A rafforzare il movimento hanno contribuito anche i ripetuti downgrade degli analisti e i tagli ai target price, che hanno seguito il prezzo più che anticiparlo. Debach lo interpreta come un segnale tipico delle fasi in cui il mercato perde fiducia nella visibilità di breve periodo, pur senza mettere in discussione il modello di business. È una differenza sostanziale: la correzione non viene letta come una crisi “aziendale”, ma come una crisi di fiducia sulla traiettoria e sul prezzo pagato per quella traiettoria.

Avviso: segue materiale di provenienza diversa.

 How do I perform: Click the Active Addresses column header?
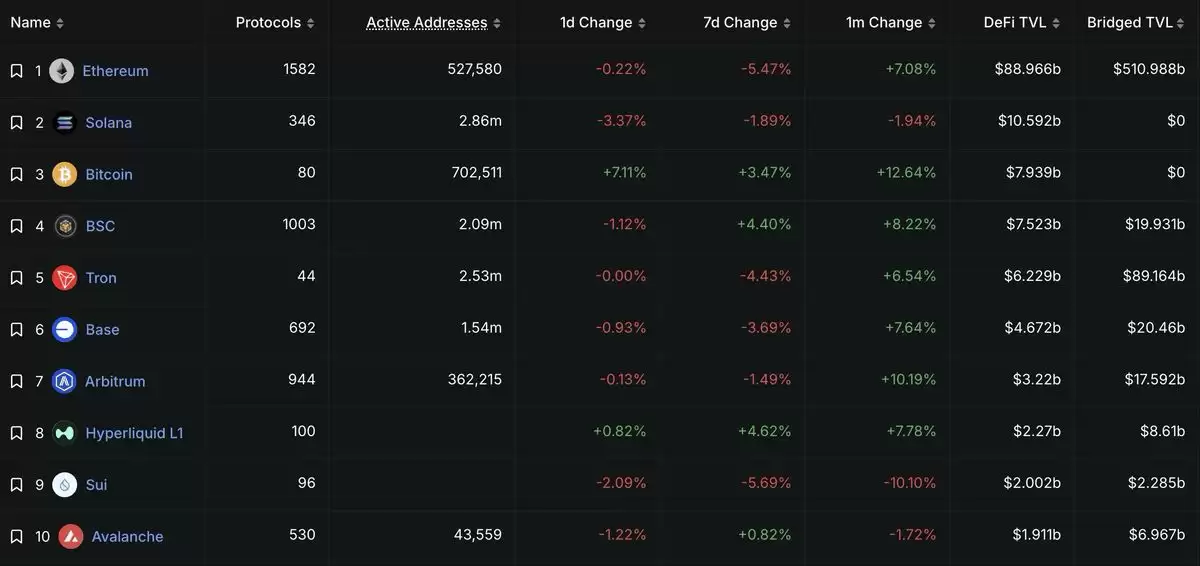pyautogui.click(x=427, y=22)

In questo contesto, il drawdown diventa il punto d’incontro tra due forze. Da un lato, spiega Debach, un derating che riduce il premio di valutazione; dall’altro, l’erosione delle stime che rende più difficile ricostruire rapidamente quel premio. È il motivo per cui l’arretramento viene descritto da eToro come più di un aggiustamento tecnico: è una transizione in cui il mercato pretende conferme prima di riassegnare valore.
Retail in accumulo in attesa della trimestrale del 10 febbraio
Colpisce, dentro questa dinamica, il comportamento degli investitori retail. Debach evidenzia che nel quarto trimestre Ferrari è stata l’11ª azione più detenuta in Italia sulla piattaforma eToro, con un aumento delle posizioni del 76% trimestre su trimestre. A livello globale è risultata la terza azione con il maggior incremento di posizioni, mentre in Italia è stata la prima, così come in Francia e nel Regno Unito, dove si è posizionata rispettivamente prima e terza. Il messaggio implicito è che la correzione è stata letta da molti investitori come opportunità di accumulo, in netto contrasto con il riposizionamento più prudente della componente istituzionale.

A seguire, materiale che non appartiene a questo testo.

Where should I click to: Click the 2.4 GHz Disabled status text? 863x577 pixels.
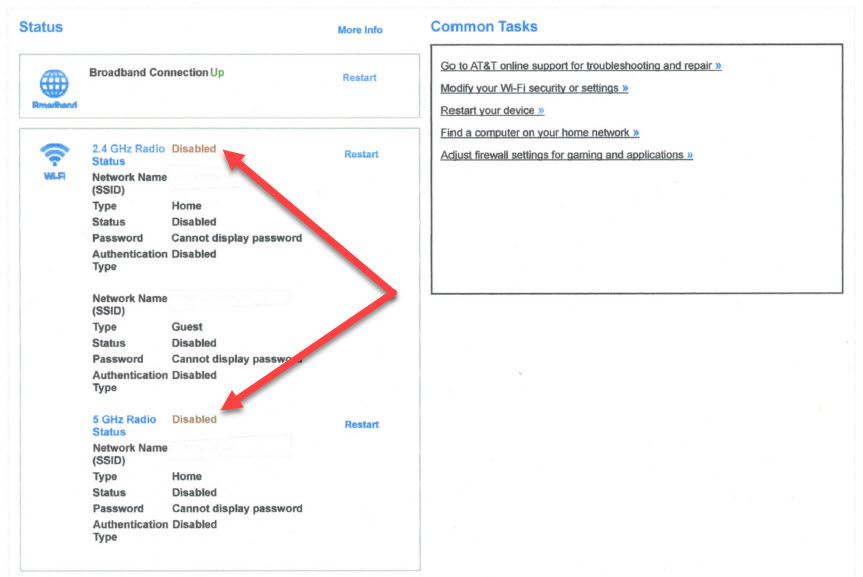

Il risultato è un disallineamento evidente tra prezzo, fondamentali e posizionamento. Debach osserva che, storicamente, nei titoli di qualità queste fasi rappresentano momenti di transizione: periodi in cui il mercato non “rompe” la fiducia nel business, ma sospende il premio finché non arrivano nuove prove. È qui che cambia il baricentro dell’attenzione: i prossimi conti trimestrali del 10 febbraio diventano il passaggio obbligato per capire se la narrativa può invertire direzione.

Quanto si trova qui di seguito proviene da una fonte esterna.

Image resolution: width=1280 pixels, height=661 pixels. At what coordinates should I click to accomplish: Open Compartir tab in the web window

L’augurio, conclude Debach, è che i nuovi risultati possano dimostrare che la prudenza strategica emersa dal Capital Markets Day sia una scelta di sostenibilità e controllo, non un segnale di esaurimento della crescita. Come emerge dalla nota di eToro, il drawdown è soprattutto una crisi di fiducia, non una crisi di bilancio. Ferrari non viene descritta da eToro come vittima di un fallimento aziendale, ma di un successo eccessivo che aveva portato le aspettative oltre i limiti della “fisica economica”. Ora toccherà ai numeri decidere se la punizione inflitta dal mercato sia stata eccessiva o se rappresenti il nuovo equilibrio di valutazione.